The tendency to commit this fallacy is aided by a compelling cognitive illusion noted by David Hume (1740/1888): “any great difference in the degrees of any quality is call’d a distance by a common metaphor. . . . The ideas of distance and difference are, therefore, connected together. Connected ideas are readily taken for each other” (p. 393). When one degree of a quality is greater than another, there is a tendency to interpret the difference via the metaphor of distance. For example, Henri Bergson claimed, “as soon as a thing is acknowledged to be capable of increase or decrease, it seems natural to ask by how much [emphasis added] it decreases or by how much [emphasis added] it increases” (1889/1913, p. 72). Many psychologists would agree, but those thinking this way overlook the fact that in the context of qualitative orderings, “how much?” is a loaded question, presuming unobserved quantity and blind to the invalidity of inferring quantity from mere order.
This cognitive illusion is reinforced by the idea that ordered attributes are measurable on ordinal scales. In ordinal scales, numbers are assigned to different degrees so that order between degrees is reflected by order on the numbers assigned. However, whenever the number assigned to any degree x (call it n(x)) is greater than the number assigned to another, y (call it n(y)), by the laws of arithmetic, it follows that n(x) – n(y) > 0. This inequality is invariant under all admissible scale transformations (i.e., increasing monotonic transformations) and, so, implies that for ordinal scales, numerical differences are empirically meaningful, 22 which appears to imply that there are quantitative differences between degrees of ordered attributes. This is why ordinal scales are often seen as interval scales in waiting.

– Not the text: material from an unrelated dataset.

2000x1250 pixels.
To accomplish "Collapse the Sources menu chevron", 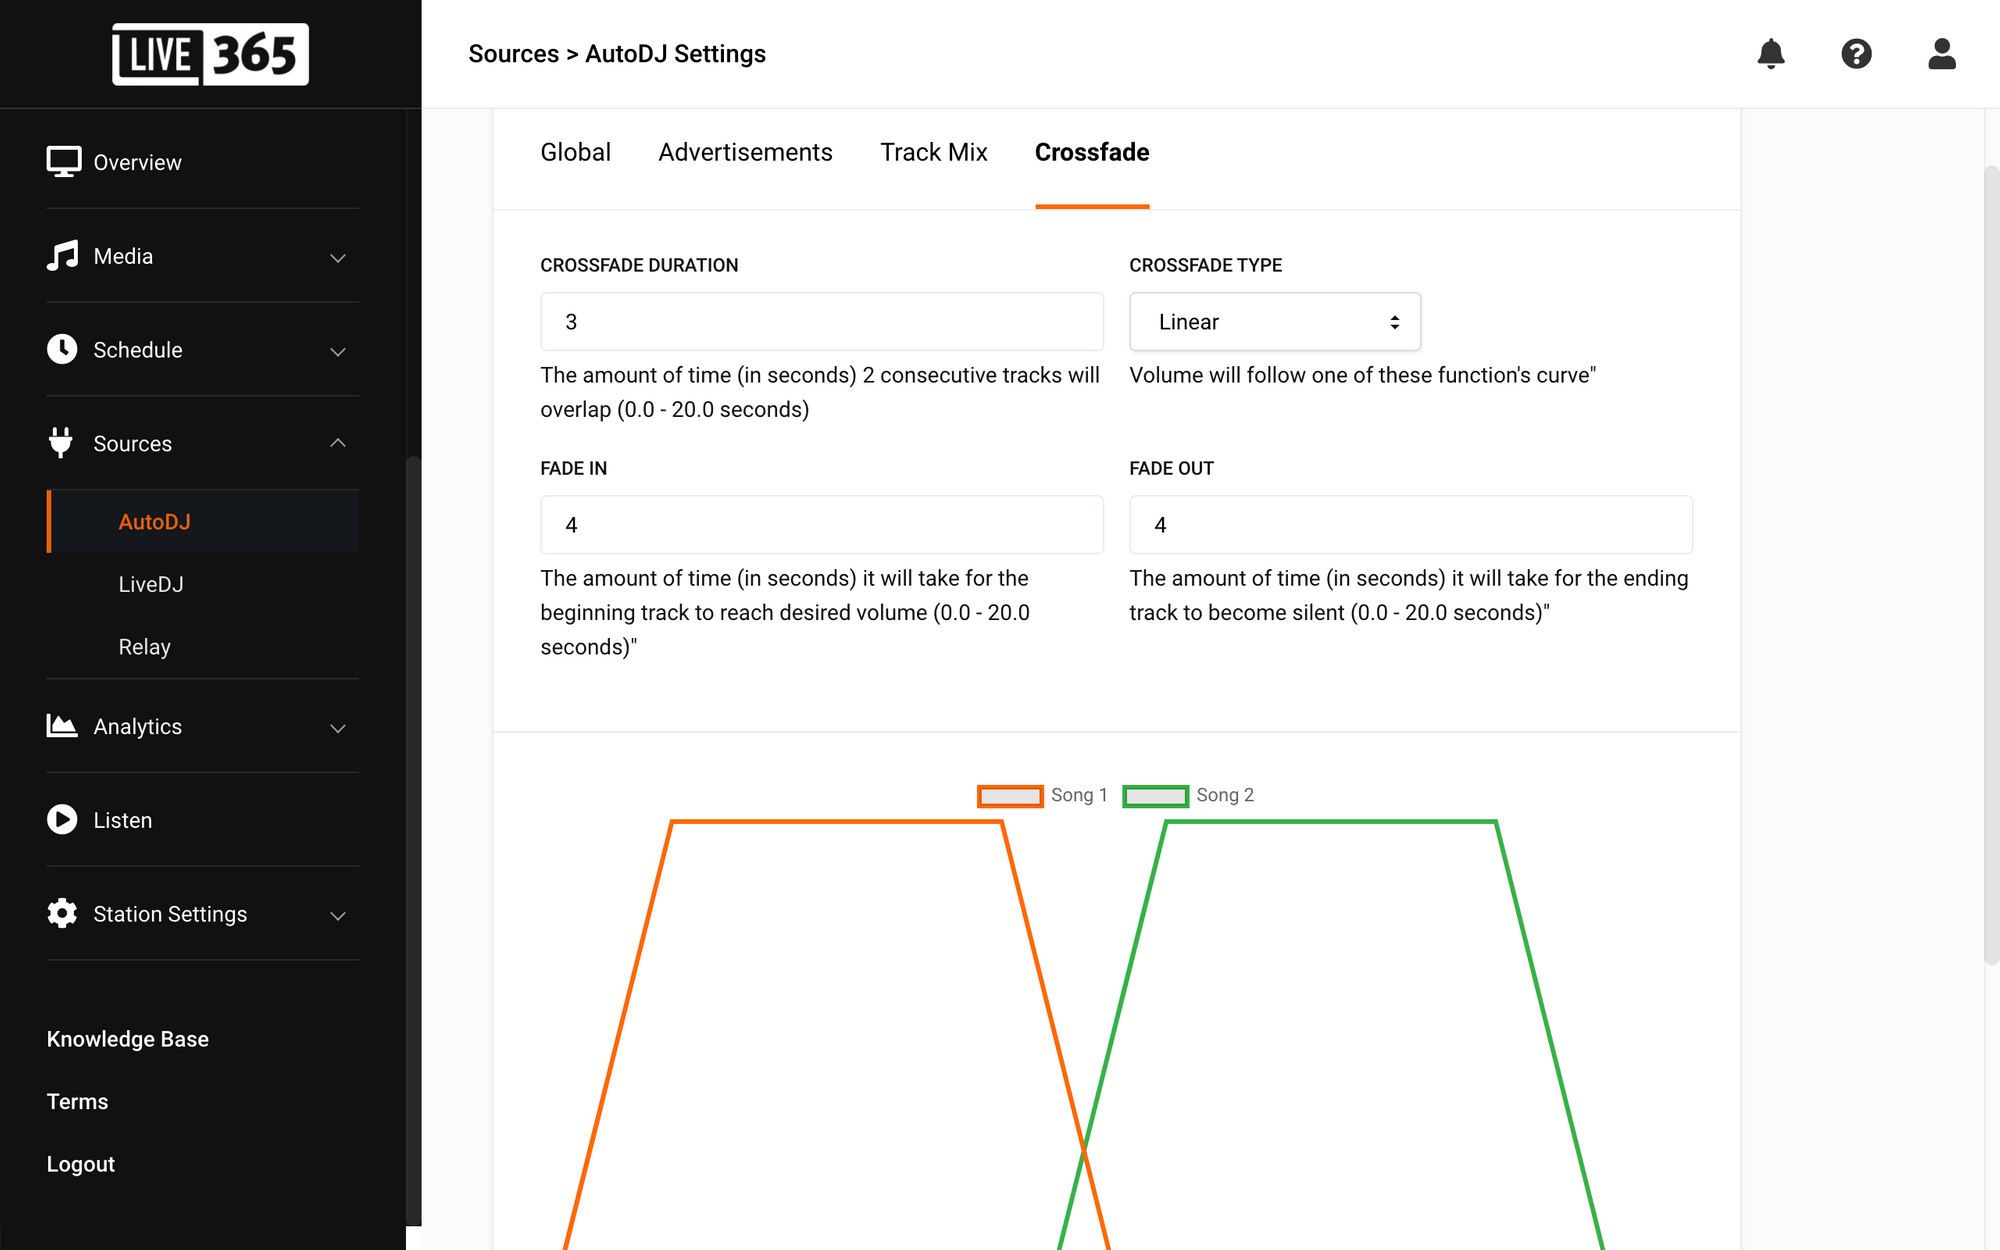I will [338, 443].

This cognitive illusion is so commonplace that Helmholtz’s (1887/1971) observation, “attributes of objects which can be compared in order to determine which is greater and which is smaller, or whether they are equal, we call quantities” (p. 453), characterizes psychometrics notwithstanding that as Hume’s contemporary, Thomas Reid (1748/1849), warned, “Those who have defined quantity to be whatever is capable of more or less, have given too wide a notion of it” (p. 715). In a quantitative ordering, the degrees differ from one another quantitatively and because any degree is always composed of smaller degrees of the same attribute, they cannot differ from one another qualitatively. This means that if degrees in an ordering differ qualitatively, the ordered attribute cannot be quantitative (Michell, 2012a, 2012b, 2019).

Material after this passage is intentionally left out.